The task = Return, word for word, the line containing "alimentação saudável (77, 1605)" and every line after it through the last line of the records below.

___

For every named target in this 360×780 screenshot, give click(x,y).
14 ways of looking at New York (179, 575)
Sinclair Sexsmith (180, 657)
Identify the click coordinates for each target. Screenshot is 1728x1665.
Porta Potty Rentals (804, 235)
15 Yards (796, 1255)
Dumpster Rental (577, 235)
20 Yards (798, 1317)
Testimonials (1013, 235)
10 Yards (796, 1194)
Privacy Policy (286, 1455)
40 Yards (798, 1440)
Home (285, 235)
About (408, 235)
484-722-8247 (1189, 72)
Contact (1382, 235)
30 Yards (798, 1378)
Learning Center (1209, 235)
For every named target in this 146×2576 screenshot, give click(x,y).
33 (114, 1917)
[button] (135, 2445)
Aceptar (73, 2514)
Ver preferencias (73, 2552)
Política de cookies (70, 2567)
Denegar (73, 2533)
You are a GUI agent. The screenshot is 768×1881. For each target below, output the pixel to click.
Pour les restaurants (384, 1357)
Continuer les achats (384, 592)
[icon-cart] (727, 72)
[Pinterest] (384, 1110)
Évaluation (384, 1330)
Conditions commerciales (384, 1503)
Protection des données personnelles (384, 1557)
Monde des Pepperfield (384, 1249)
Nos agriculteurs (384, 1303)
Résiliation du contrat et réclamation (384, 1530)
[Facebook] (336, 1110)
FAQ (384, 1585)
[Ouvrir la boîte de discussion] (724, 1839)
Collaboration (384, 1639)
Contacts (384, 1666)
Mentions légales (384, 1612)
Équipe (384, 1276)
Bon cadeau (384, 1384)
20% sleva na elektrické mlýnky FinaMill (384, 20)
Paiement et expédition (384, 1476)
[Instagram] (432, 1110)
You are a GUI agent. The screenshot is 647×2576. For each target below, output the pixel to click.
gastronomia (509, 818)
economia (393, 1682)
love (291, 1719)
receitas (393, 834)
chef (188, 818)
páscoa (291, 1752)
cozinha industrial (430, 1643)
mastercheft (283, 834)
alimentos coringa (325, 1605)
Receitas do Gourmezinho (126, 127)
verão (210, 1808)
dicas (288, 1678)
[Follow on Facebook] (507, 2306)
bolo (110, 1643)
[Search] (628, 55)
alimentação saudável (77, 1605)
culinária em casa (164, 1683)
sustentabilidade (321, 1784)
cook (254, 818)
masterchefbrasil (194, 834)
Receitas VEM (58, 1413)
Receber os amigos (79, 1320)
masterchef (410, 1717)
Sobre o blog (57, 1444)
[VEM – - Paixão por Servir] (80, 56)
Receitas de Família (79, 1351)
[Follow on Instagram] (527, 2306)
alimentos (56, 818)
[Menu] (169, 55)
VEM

___

Written response =
alimentação saudável (77, 1605)
culinária em casa (164, 1683)
sustentabilidade (321, 1784)
cook (254, 818)
masterchefbrasil (194, 834)
Receitas VEM (58, 1413)
Receber os amigos (79, 1320)
masterchef (410, 1717)
Sobre o blog (57, 1444)
[VEM – - Paixão por Servir] (80, 56)
Receitas de Família (79, 1351)
[Follow on Instagram] (527, 2306)
alimentos (56, 818)
[Menu] (169, 55)
VEM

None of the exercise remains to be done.